Canadians Weigh in on Trump

Canadians unite at Parliament Hill in Ottawa for the 'Elbows Up, Canada!' rally, a non-partisan and family-friendly gathering in Ottawa, Ontario, Canada, on March 9, 2025.

Title: Canadians Weigh in on Trump [music]

Brian Lehrer: Brian Lehrer on WNYC. For our last minutes today, something we've never done before, have a call-in specifically for Canadians. If you are in or originally from Canada, how has the Trump administration so far made you feel about this country or about that country any differently from a few months ago? 212-433-WNYC, 212-433-9692. I'm guessing that we have enough listeners with Canadian roots to fill up our caller board to get a few calls on the air for this specifically.

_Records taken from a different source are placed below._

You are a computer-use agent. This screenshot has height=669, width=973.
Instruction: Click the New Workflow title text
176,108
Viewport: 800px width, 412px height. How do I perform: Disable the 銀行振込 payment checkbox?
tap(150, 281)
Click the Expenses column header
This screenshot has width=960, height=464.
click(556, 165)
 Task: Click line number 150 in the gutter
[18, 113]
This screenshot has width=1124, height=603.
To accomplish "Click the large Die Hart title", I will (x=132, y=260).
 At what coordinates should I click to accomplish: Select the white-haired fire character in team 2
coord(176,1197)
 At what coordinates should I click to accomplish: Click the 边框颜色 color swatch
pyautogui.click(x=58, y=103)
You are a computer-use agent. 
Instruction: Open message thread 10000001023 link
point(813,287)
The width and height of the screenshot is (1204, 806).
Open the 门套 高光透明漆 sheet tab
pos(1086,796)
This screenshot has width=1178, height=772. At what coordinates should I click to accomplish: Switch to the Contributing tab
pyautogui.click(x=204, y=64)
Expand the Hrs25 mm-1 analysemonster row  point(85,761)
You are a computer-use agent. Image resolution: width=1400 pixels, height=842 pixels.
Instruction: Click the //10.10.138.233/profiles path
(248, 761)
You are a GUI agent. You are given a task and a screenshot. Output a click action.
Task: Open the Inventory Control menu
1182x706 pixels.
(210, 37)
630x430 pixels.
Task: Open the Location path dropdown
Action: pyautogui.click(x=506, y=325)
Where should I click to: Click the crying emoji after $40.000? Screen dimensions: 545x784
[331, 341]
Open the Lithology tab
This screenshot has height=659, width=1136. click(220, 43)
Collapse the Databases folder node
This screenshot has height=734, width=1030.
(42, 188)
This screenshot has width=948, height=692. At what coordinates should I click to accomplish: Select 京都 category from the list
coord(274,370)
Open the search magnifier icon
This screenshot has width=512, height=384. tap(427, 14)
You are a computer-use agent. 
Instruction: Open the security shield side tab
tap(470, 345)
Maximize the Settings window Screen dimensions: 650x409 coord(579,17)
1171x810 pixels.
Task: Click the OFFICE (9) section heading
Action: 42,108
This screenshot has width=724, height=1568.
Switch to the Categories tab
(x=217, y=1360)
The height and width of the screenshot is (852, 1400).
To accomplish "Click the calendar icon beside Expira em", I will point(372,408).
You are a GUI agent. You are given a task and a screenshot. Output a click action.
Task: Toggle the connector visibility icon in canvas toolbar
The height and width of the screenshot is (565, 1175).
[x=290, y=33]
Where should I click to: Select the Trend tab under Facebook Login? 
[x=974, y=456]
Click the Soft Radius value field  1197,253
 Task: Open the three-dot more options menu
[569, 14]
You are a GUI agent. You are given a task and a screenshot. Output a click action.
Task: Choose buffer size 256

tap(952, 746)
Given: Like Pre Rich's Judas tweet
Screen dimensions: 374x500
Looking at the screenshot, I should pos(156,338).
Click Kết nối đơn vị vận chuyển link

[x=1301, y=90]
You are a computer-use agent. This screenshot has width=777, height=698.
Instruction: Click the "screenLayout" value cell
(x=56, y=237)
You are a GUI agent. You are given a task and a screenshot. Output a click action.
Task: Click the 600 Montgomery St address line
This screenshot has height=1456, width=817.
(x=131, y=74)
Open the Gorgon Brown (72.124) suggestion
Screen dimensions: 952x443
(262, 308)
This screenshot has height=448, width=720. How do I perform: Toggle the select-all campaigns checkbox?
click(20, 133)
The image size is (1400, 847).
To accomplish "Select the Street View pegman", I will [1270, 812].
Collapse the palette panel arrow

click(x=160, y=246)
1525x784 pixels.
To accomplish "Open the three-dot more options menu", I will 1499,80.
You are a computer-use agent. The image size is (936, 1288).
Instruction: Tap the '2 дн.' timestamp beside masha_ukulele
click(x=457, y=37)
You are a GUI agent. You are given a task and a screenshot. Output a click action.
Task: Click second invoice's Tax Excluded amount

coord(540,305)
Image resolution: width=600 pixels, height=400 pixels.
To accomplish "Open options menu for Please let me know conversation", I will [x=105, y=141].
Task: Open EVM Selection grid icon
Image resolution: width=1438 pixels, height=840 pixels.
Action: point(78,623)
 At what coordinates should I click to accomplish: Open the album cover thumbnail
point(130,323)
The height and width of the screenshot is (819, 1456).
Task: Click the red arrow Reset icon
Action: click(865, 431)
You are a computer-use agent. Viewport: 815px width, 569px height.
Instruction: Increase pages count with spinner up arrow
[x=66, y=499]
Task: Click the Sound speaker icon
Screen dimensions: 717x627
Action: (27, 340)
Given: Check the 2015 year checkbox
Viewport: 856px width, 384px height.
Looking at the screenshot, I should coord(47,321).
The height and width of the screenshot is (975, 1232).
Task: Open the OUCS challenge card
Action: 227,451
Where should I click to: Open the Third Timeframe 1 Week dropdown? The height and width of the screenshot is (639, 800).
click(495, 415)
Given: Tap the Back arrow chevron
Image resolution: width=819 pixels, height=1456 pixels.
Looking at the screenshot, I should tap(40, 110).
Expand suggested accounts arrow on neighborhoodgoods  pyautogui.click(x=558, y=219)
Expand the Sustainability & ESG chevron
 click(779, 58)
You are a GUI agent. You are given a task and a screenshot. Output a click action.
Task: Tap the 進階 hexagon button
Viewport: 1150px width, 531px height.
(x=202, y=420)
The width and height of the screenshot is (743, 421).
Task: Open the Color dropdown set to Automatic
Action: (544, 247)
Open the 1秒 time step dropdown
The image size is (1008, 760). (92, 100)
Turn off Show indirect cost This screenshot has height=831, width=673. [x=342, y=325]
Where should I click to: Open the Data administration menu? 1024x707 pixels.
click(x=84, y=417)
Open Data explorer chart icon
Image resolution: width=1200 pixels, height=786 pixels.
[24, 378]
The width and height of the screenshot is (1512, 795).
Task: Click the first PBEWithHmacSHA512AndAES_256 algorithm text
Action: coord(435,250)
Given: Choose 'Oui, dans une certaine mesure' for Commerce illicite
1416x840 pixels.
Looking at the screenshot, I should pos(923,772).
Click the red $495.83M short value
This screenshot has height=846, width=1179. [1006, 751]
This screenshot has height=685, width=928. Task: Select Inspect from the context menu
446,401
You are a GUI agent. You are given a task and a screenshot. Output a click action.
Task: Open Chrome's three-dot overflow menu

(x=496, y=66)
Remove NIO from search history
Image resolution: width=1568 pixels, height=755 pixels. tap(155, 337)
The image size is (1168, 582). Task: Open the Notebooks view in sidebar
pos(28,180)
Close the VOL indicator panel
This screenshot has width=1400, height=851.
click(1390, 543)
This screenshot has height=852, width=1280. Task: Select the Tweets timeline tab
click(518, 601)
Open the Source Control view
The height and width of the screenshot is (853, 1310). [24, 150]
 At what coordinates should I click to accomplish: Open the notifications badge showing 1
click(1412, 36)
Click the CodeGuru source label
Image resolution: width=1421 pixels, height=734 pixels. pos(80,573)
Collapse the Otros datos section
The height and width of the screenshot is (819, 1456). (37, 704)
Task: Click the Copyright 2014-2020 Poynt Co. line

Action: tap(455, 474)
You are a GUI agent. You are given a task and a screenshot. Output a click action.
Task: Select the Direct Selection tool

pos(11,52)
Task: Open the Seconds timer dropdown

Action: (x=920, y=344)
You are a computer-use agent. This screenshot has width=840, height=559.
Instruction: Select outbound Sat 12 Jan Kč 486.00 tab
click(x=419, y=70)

If you are from or currently in Canada, how has the Trump administration and the way he's been addressing various things about Canada made you feel about this country or that country, Canadians? 212-433-WNYC, 212-433-9692. We know you've been feeling the effects of Trump 2.0 pretty strongly up there, for those of you who may be listening from Canada right now. We know that Trump wants to become your president, too.

He's repeatedly expressed this desire to annex Canada and make it the 51st state, furthering this by referring to your former prime minister as Governor Trudeau throughout tariff negotiations. While this all seemed like a joke on the campaign trail, it sometimes feels pretty serious. According to anonymous sources who spoke with the New York Times, Trump specifically told Trudeau on a phone call early last month "That he did not believe that the treaty that demarcates the border between the two countries was valid and he wants to revise the boundary."

Canadians or people with ties to Canada, how has that made you feel? Are you feeling any more nationalistic? Are you feeling differently about that country or differently about this country in the two months of the Trump administration? 212-433-WNYC, 212-433-9692. You can also tell us, ignorant Americans, ignorant about internal Canadian politics for the most part, how you think your new prime minister is going to be different from Trudeau with respect to Trump or anything else.

212-433-WNYC, 212-433-96922. We'll take your Canadian or ties to Canada calls right after this.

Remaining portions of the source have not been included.